==== Texto fornecido ====
“Eu vi a cara da morte, e ela estava viva, viva.” (Cazuza)
Muitas pessoas dizem que a única coisa ou fato da vida que não tem jeito ou é irreversível, ou seja, da qual não se pode fugir, é a morte. A morte sempre foi tema altamente filosófico, porém, há uma tendência de pensarmos, normalmente, mais na vida que levamos cotidianamente do que na tão indesejada morte. Mas, contudo, tal questão, no sentido do próprio entendimento da vida é inexorável, não podemos vencê-la através de um simples esquecimento, isso é certo, não se pode fingir diante deste fato crucial.
Uma vez que a morte é crucial, torna-se necessária uma reflexão de seu sentido em relação não só à vida, mas, sobretudo, em relação à existência, que é uma palavra mais ampla do que a simples vida física ou natural, o homem, como diz Heidegger, é o único ser que tem a morte como uma realidade, portanto, não devemos nos limitar ao sentido ôntico da morte, entendendo-se aí a morte física ou natural, já que estas também pertencem aos outros seres, mas sim nos referirmos à morte existencial, pois só a morte existencialmente falando pertence ao homem.
A abordagem aqui, por conseguinte, deve abarcar todos os temas aventados pelo homem em relação à morte, ou seja, além de seu sentido primordialmente filosófico, teremos que nos deparar com o sentido religioso e científico. Seguindo, podemos evidenciar o conflito evidente entre os diferentes pontos de vista em relação à mesma questão, ou seja, as diferentes crenças do homem em relação à morte. O conflito se estabelece necessariamente, é bom lembrar.
O conflito mais importante é entre os que acreditam numa vida após a morte e os que acham que a vida se resume ao mundo material ou físico, sendo a morte então não só o fim do corpo como um fim peremptório da própria existência. Este conflito então se estabelece principalmente entre religiosos e ateus, e a discussão entre eles é não só interminável como insolúvel.
A posição dos religiosos, salvo seus diferentes matizes, se resume à uma crença de que a morte não é um fim existencial, mas sim uma porta para um outro tipo de existência, afirmação que os ateus rechaçam, daí o conflito. Então, para os religiosos, seguindo a cartilha cartesiana, de separação entre corpo e alma, o corpo morre, mas a alma vive eternamente, o que os cristãos chamam de vida eterna, que será uma realidade, segundo eles, num mundo porvindouro em que o próprio corpo ressuscitará num corpo imortal e glorioso. Os cristãos defendem que a morte é um sono profundo aguardando o Dia do Juízo em que serão julgados vivos e mortos no retorno de Jesus Cristo. Para os espíritas e espiritualistas em geral o conceito ou a crença é diferente, a morte não seria um sono profundo como uma espera por um mundo porvindouro, mas sim uma passagem para uma existência paralela fora do corpo, em que uns são condenados provisoriamente para mundos de sofrimento, cumprindo penas de sua existência pregressa ou, destinados para mundos felizes em que gozam das virtudes que praticaram na sua vida física ou corporal, tal como o aprendizado moral e intelectual que eles tiveram oportunidade de usufruir em sua existência física ou corporal e que continuam a usufruir numa vida paralela fora do corpo.
==== Linhas fornecidas ====
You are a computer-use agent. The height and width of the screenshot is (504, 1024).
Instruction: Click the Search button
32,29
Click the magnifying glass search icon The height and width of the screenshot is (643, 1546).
====
==== Linhas fornecidas ====
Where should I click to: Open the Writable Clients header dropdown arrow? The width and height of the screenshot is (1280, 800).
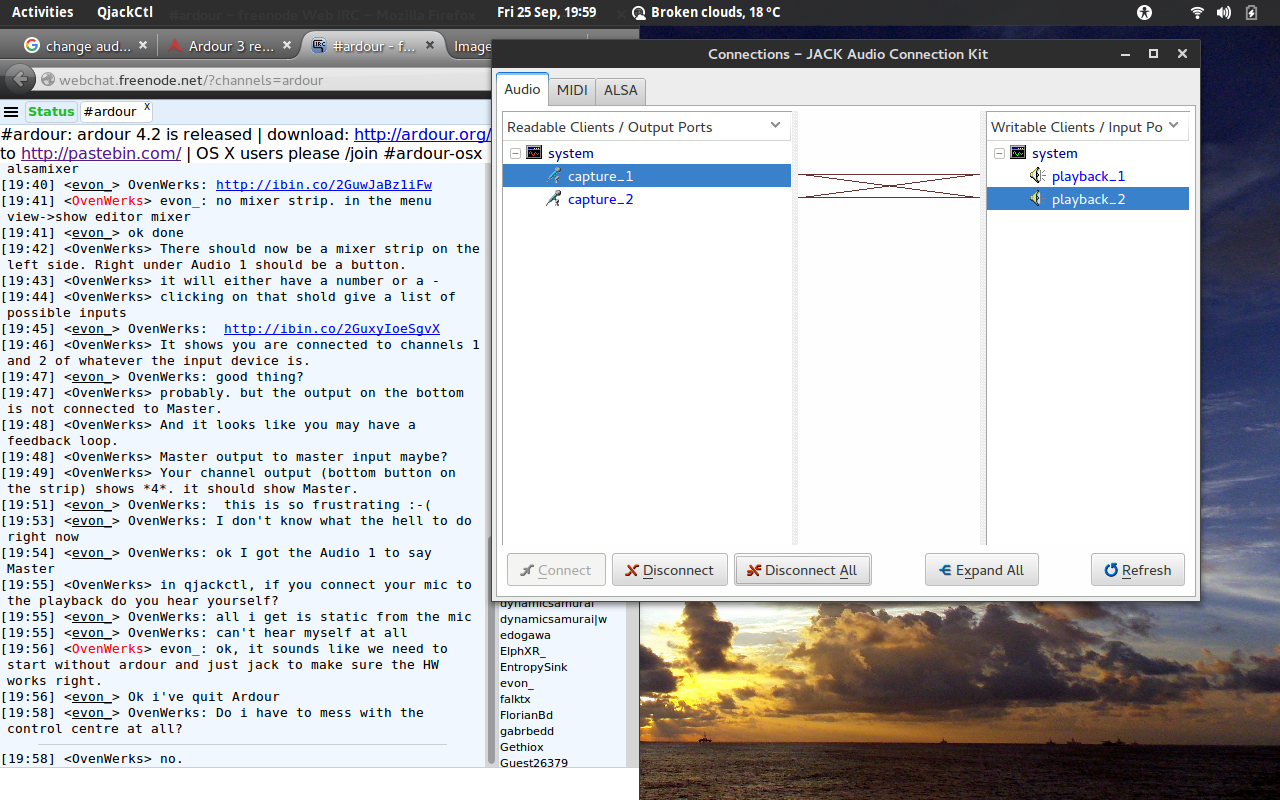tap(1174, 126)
====
==== Linhas fornecidas ====
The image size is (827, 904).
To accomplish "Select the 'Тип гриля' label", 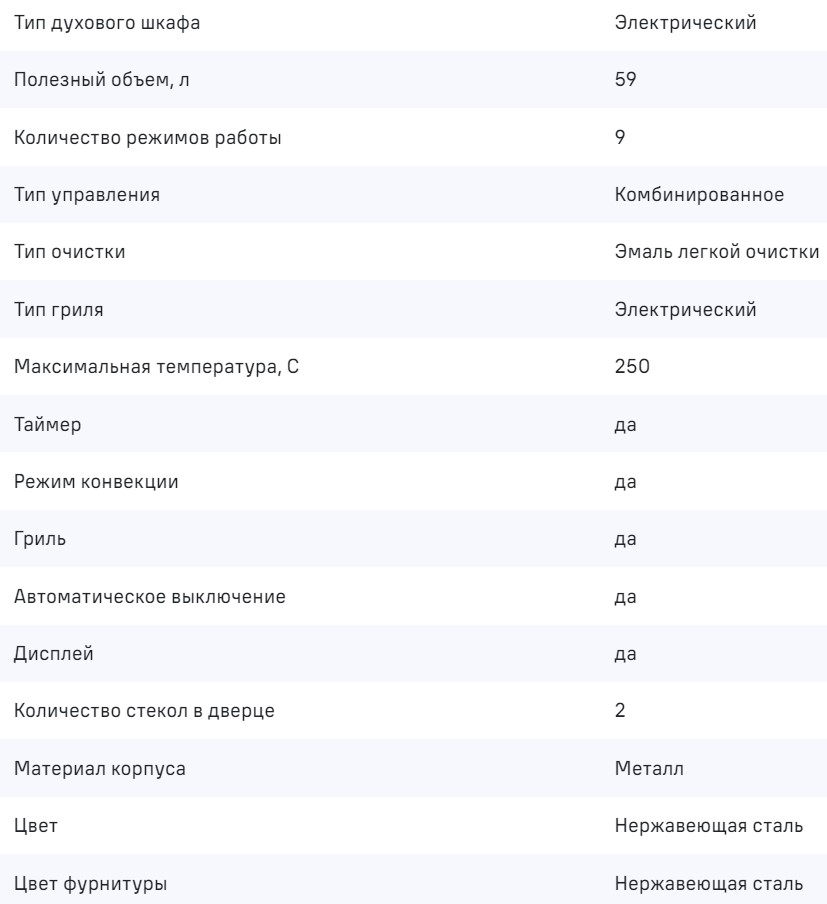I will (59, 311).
====
### Partes do exercício
a: Responda às perguntas abaixo com base no texto sobre a morte.
(i) Segundo Heidegger, citado no texto, qual é o único ser que tem a morte como uma realidade?
(ii) Entre quem se estabelece principalmente o conflito mais importante sobre a morte?
(iii) Para os cristãos, a morte é um sono profundo à espera de quê?
b: Diga se cada afirmação abaixo está de acordo com o texto sobre a morte. Justifique com as palavras do texto.
(i) A discussão entre religiosos e ateus é interminável e insolúvel.
(ii) Para os espíritas, a morte é um sono profundo à espera de um mundo porvindouro.
(iii) É possível vencer a questão da morte por meio de um simples esquecimento.

### Resultados por tarefa
a:
(i) O homem.
(ii) Entre religiosos e ateus.
(iii) Do Dia do Juízo, em que vivos e mortos serão julgados no retorno de Jesus Cristo.

b:
(i) Sim: "a discussão entre eles é não só interminável como insolúvel".
(ii) Não: "a morte não seria um sono profundo como uma espera por um mundo porvindouro, mas sim uma passagem para uma existência paralela fora do corpo".
(iii) Não: "não podemos vencê-la através de um simples esquecimento".